当事者と、一般の普通の人たちとの、感情的な衝突を最小限に抑えながら、

中途診断二次障害野良当事者団を、安全で誠実な人間たちだと世間に浸透させ、

社会参加するための市民権を全国で得られるようにしてほしいのが未来の理想である。



話を戻して、

受動には、倫理と護身は、外の人間が教え込まなければならない。

自分では勝手に自主的になんて学ばない。

『そんなもの学んだら、周りの人たちに「一人でも大丈夫。
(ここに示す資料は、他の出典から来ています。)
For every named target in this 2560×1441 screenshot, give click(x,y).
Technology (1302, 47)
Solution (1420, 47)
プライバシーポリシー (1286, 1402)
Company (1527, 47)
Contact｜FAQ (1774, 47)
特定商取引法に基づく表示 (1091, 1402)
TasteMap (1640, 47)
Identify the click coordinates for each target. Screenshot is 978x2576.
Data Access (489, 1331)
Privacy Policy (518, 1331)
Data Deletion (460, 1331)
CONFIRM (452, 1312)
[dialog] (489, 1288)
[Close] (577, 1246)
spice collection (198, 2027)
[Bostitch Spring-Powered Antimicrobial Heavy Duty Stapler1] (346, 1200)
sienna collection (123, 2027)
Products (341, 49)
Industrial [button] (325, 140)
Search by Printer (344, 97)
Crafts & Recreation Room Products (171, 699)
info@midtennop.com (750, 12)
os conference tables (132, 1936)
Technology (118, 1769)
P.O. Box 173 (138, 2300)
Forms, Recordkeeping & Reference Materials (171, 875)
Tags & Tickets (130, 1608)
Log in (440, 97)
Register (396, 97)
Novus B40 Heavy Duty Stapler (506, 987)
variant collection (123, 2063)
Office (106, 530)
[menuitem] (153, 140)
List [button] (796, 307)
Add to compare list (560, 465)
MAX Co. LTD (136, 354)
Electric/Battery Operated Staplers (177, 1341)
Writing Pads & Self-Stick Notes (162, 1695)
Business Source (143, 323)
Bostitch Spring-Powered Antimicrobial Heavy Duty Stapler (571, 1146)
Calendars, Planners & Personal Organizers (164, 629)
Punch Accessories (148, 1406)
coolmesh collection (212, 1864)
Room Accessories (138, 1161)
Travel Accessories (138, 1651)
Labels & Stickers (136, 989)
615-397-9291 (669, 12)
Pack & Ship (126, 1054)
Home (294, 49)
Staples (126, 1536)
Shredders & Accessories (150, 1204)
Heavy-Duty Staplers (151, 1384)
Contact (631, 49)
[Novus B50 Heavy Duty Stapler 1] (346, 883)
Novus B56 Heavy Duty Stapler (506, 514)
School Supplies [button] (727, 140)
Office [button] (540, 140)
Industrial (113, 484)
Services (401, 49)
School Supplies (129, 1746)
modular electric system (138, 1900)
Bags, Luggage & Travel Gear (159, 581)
自立させよう」って思われてしまう』

まるで『罰』を、受けるような恐怖を受動当事者は感じてしまうことがある。

でも違うんだ。

自立は「見捨てられてしまえ」とは違うんだ。そんな解釈、ASD、18番の、極論だ。

自立した罰は、本来、存在しない。



当人が自立しながら、無知ゆえに戸惑ったことは、

自分の判断と自己責任において、知識人に教えを請いやすい環境
、が不足しているんである。

「見捨てられてしまえ」と脅されることでも煽られることでも無く、自閉向けに構造化された環境を、当人の周りに満たさない社会に責任がある。

当人が罰に怯えることとは違うんだ。


それでもどう違うのかは、すぐに受動当事者に理解させるのは難しい。

頭の中のグレー色が、白黒のゼブラ状に分離していったときに、ASDにはやっと話しが伝わる。

それまでは受け身の彼らにくどくどくどくど話と、実践への誘導と評価賞賛を繰り返さなくてはならない。

支援教育側にとっては、もしかするとこんなウザい作業は無いかもしれない。

それこそ教育で教えられなければならない。